Pour 1885 commandements de payer transmis à l’ADIL, 2066 premiers courriers ont été envoyés. L’écart entre le nombre d’actes et le nombre de courriers est lié aux situations de cotitularité du bail : dans ce cas, tous les locataires reçoivent une mise à disposition.
1653 seconds courriers ont été envoyés à destination de 1546 ménages relancés.
Au total, 3719 courriers ont été envoyés en 2022.
Le premier courrier de mise à disposition explique la mission et met en avant la plus-value apportée par un rendez- vous avec l’ADIL : rencontre avec un juriste spécialisé ; examen de la validité de l’acte, de l’exigibilité des sommes réclamées et des aides éventuel¬lement mobilisables ; rappel des obligations des parties ; description des différentes étapes possibles de la procédure. Il rappelle la gratuité de la mission et les modalités de prise de contact avec l’ADIL (téléphone ou courriel).
Tout en reprenant la même trame, le deuxième courrier met davantage l’accent sur les possibles conséquences contentieuses d’une absence de mobilisation.
En 2022, pour la première fois depuis le début de la mission, plus de retours sont consécutifs au premier courrier (53%) qu’au second (47%). En 2021, seuls 31% des retours étaient consécutifs à l’envoi du premier courrier.
Tous les ménages qui prennent contact avec l’ADIL se voient proposer un rendez-vous. Un premier échange téléphonique permet d’expliquer l’objet de la mission et de répondre aux premières interrogations. Ces premiers entretiens téléphoniques peuvent être courts mais également durer près d’une vingtaine de minutes, selon les besoins du ménage.

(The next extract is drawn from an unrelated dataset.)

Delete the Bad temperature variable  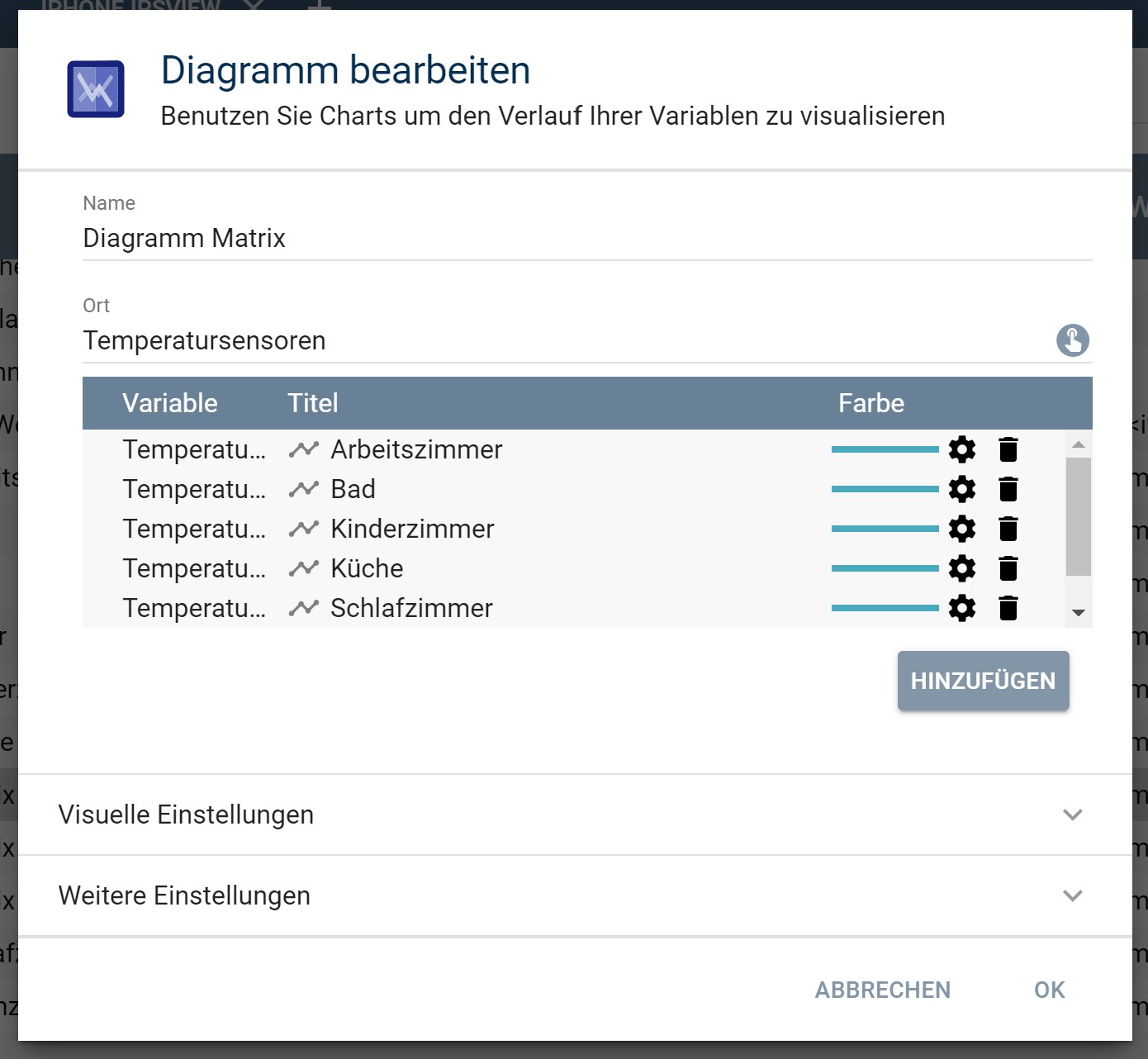[x=1008, y=489]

Certains ménages ne souhaitent pas prendre rendez-vous en raison du paiement de la dette, mais ont des interrogations relatives au commandement de payer ou aux droits et obligations des parties.

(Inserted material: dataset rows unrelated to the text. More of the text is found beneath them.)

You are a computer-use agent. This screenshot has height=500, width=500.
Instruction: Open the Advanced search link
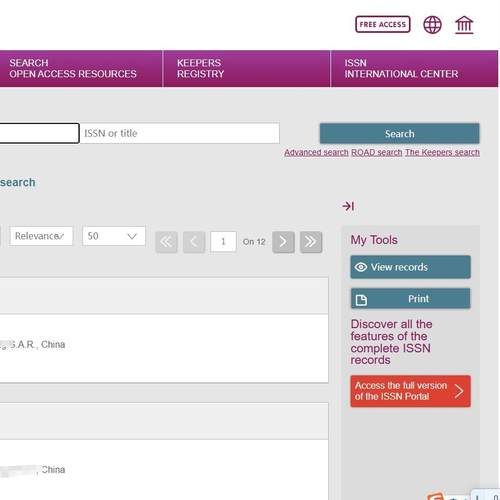[316, 152]
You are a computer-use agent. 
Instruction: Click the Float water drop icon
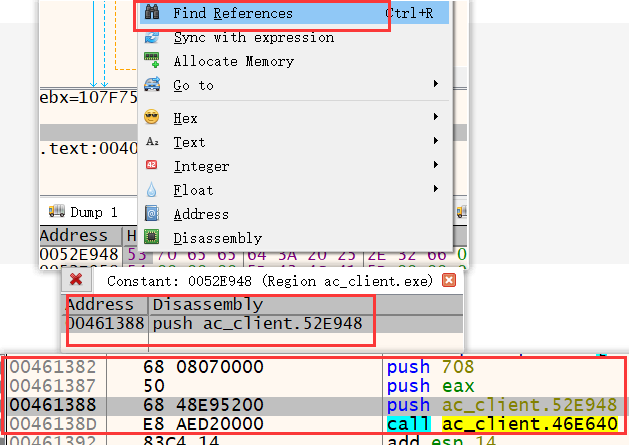click(x=152, y=190)
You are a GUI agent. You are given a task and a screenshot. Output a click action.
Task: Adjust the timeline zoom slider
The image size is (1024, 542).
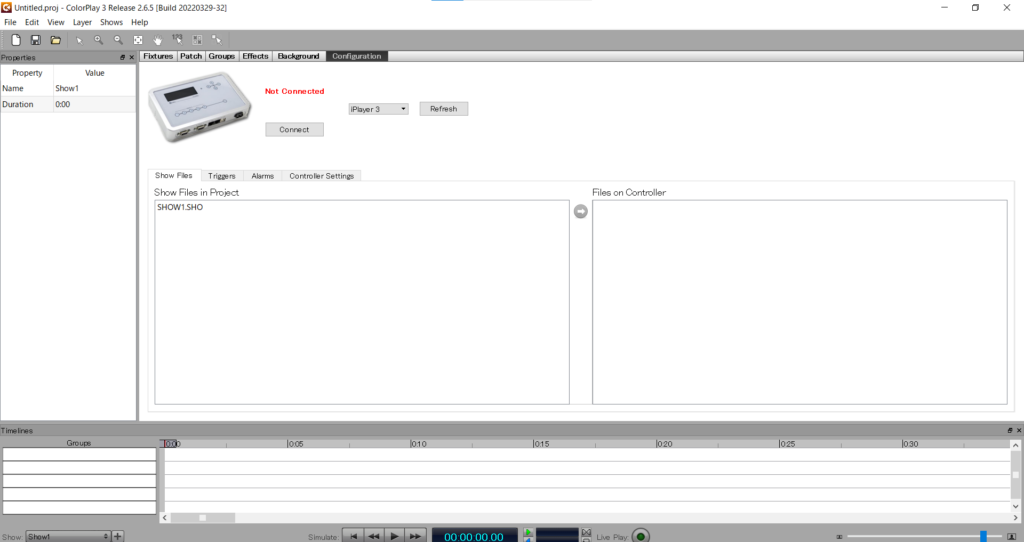pos(984,536)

Si le ménage n’est pas en mesure de se déplacer, un entretien téléphonique long (une à deux heures) peut également être proposé au cas par cas. Tous les ménages qui contactent la ligne téléphonique mais ne parviennent pas à la joindre ou qui envoient un courriel sont rappelés.
Les ménages qui ont pris rendez-vous sont rappelés la veille de l’entretien afin de confirmer leur présence. S’ils ne se présentent pas à leur rendez-vous, ils sont rappelés et un nouveau créneau leur est proposé, et ce jusqu’à trois fois. Ce suivi poussé des ménages permet d’en capter un maximum et de lutter contre le non-recours : si seulement 64% des rendez-vous fixés sont honorés, 77% des ménages ayant pris rendez-vous finissent par être reçus.
Cette organisation permet également de répondre à l’un des premiers objectifs de la mission : capter les ménages en amont de l’assignation, à un moment ou un large panel de solutions amiables peut encore être mobilisé. 97% des ménages reçus le sont en effet avant toute assignation, comme c’était déjà le cas en 2021 et en 2020.